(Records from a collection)
^^^^

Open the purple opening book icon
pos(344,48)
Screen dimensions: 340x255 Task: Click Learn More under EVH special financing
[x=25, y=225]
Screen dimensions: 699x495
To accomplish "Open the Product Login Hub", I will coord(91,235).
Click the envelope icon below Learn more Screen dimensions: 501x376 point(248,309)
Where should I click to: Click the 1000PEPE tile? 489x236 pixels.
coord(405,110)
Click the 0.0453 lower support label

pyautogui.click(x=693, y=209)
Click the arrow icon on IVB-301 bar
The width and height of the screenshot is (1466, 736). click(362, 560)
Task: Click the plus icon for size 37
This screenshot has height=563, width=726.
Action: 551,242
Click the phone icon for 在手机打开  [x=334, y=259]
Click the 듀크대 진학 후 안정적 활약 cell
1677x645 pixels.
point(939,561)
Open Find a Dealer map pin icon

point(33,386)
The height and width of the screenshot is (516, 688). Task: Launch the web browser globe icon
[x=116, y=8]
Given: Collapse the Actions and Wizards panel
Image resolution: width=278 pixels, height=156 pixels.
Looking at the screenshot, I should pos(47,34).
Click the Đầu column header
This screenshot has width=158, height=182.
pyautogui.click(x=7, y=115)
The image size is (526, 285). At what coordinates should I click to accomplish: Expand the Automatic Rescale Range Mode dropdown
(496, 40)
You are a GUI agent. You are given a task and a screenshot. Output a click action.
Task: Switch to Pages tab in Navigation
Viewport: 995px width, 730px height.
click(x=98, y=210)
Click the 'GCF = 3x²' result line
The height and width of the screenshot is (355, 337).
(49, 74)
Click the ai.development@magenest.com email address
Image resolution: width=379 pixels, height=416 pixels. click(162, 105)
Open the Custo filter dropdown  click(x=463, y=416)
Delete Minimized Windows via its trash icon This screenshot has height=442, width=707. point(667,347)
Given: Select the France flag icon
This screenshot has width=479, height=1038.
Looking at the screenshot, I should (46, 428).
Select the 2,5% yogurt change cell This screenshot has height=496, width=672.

^^^^

§ **What is being asked**
In the records above, how many lines hold the string "cell"? Respond with that number only.

§ **Exercise output**
2